EXERCISE OBJECTIVE:
Where the records below reach the line containing "[English] (1156, 312)", start transcribing, and end with the line containing "Talleres de escritura Fuentetaja (66, 2382)", exactly and with nothing else added.
══ INPUT FOR THIS TASK ══
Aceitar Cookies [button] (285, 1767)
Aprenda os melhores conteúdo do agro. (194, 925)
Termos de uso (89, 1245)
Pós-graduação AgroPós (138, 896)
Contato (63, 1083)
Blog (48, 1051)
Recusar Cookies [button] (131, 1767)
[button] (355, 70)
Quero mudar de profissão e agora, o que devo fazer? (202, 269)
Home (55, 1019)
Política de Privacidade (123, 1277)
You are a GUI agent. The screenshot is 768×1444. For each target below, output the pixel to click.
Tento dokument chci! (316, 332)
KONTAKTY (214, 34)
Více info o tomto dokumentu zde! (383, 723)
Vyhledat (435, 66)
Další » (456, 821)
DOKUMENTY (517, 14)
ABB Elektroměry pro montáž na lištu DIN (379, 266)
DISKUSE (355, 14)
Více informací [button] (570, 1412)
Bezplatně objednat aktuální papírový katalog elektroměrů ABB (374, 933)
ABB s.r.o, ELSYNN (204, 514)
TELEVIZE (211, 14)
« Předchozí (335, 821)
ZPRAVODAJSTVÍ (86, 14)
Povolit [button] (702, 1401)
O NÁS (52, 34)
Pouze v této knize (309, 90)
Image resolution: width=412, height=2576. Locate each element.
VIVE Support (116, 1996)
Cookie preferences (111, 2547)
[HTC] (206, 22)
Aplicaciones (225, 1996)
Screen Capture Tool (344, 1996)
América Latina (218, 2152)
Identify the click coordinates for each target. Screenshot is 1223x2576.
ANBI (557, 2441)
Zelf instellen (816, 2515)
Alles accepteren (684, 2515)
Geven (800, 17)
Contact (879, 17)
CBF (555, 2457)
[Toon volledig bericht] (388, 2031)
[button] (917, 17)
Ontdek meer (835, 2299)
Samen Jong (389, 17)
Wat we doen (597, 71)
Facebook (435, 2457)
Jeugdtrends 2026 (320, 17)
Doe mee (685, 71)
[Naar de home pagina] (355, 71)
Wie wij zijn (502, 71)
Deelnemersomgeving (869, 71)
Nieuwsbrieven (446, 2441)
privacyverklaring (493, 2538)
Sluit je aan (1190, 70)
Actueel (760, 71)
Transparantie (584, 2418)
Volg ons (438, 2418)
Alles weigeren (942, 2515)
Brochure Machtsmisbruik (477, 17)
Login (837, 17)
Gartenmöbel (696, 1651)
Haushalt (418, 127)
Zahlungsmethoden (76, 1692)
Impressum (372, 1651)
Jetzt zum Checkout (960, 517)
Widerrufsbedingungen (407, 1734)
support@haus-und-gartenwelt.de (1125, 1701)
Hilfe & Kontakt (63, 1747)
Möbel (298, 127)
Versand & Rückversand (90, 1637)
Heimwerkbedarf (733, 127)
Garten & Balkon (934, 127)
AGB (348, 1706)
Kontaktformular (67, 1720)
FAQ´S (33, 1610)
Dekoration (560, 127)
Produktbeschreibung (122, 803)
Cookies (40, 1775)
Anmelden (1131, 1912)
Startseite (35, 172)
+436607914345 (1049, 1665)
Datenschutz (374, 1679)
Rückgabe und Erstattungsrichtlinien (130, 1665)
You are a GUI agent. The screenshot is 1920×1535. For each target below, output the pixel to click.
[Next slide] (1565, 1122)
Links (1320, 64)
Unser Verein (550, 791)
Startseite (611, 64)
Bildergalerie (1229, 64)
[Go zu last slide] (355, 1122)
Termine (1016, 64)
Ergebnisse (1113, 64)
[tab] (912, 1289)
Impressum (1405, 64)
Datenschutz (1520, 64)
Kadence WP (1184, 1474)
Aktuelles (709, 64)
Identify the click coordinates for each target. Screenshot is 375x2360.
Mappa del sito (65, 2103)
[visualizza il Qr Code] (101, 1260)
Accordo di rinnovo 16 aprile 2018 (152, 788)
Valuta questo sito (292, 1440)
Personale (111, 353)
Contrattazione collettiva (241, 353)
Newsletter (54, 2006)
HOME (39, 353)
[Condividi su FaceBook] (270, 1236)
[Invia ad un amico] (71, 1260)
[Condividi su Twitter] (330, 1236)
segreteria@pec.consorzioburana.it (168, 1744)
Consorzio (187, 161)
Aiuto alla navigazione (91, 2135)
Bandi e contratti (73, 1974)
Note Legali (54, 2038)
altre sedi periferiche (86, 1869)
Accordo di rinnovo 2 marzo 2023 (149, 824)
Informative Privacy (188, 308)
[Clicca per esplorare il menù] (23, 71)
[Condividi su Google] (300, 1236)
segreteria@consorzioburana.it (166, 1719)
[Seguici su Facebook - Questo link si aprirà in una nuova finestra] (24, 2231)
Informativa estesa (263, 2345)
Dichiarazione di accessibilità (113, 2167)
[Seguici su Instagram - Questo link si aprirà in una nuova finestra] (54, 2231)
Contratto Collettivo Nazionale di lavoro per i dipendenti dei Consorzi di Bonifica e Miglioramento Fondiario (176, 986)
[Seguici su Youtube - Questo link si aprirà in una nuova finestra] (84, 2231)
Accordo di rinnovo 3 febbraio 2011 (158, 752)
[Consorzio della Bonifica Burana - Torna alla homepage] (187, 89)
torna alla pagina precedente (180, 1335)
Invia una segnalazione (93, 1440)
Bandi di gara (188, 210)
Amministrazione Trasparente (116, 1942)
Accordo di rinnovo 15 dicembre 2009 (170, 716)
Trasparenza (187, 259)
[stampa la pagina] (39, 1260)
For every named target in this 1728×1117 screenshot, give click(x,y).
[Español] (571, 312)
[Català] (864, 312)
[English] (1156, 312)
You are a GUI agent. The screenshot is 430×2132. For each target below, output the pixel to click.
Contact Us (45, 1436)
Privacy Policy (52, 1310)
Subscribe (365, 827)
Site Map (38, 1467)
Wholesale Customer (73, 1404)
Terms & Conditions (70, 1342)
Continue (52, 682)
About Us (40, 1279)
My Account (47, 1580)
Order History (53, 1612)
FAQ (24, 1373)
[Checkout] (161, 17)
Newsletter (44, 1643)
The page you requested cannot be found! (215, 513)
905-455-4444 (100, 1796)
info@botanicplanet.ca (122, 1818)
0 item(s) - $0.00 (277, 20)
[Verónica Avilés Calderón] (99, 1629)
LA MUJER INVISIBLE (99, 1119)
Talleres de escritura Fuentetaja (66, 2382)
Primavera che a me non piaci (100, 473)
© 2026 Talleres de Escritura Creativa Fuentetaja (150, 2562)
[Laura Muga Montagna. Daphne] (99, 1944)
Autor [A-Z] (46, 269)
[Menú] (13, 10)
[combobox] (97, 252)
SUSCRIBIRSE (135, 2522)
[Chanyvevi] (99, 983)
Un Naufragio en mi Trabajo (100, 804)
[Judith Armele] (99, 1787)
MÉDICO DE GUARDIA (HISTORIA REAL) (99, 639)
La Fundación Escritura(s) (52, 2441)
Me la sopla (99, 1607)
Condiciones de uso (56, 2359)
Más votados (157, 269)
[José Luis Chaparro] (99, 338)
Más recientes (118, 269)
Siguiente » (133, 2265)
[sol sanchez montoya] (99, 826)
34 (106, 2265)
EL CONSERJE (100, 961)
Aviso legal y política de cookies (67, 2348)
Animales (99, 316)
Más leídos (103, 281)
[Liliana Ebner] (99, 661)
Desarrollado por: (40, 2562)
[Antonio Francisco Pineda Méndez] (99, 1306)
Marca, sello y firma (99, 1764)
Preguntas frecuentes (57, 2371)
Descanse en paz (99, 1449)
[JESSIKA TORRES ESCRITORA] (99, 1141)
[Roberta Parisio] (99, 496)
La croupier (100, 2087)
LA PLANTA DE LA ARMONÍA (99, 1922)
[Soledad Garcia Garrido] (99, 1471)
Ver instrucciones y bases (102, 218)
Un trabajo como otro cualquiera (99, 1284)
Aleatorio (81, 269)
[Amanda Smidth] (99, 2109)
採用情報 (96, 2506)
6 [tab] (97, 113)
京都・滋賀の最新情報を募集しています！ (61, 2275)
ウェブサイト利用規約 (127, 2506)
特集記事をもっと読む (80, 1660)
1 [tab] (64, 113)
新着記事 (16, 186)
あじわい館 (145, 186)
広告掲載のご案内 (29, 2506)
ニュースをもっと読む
═══
SOLUTION TO THIS PROBLEM:
[English] (1156, 312)
You are a GUI agent. The screenshot is 430×2132. For each target below, output the pixel to click.
Contact Us (45, 1436)
Privacy Policy (52, 1310)
Subscribe (365, 827)
Site Map (38, 1467)
Wholesale Customer (73, 1404)
Terms & Conditions (70, 1342)
Continue (52, 682)
About Us (40, 1279)
My Account (47, 1580)
Order History (53, 1612)
FAQ (24, 1373)
[Checkout] (161, 17)
Newsletter (44, 1643)
The page you requested cannot be found! (215, 513)
905-455-4444 (100, 1796)
info@botanicplanet.ca (122, 1818)
0 item(s) - $0.00 (277, 20)
[Verónica Avilés Calderón] (99, 1629)
LA MUJER INVISIBLE (99, 1119)
Talleres de escritura Fuentetaja (66, 2382)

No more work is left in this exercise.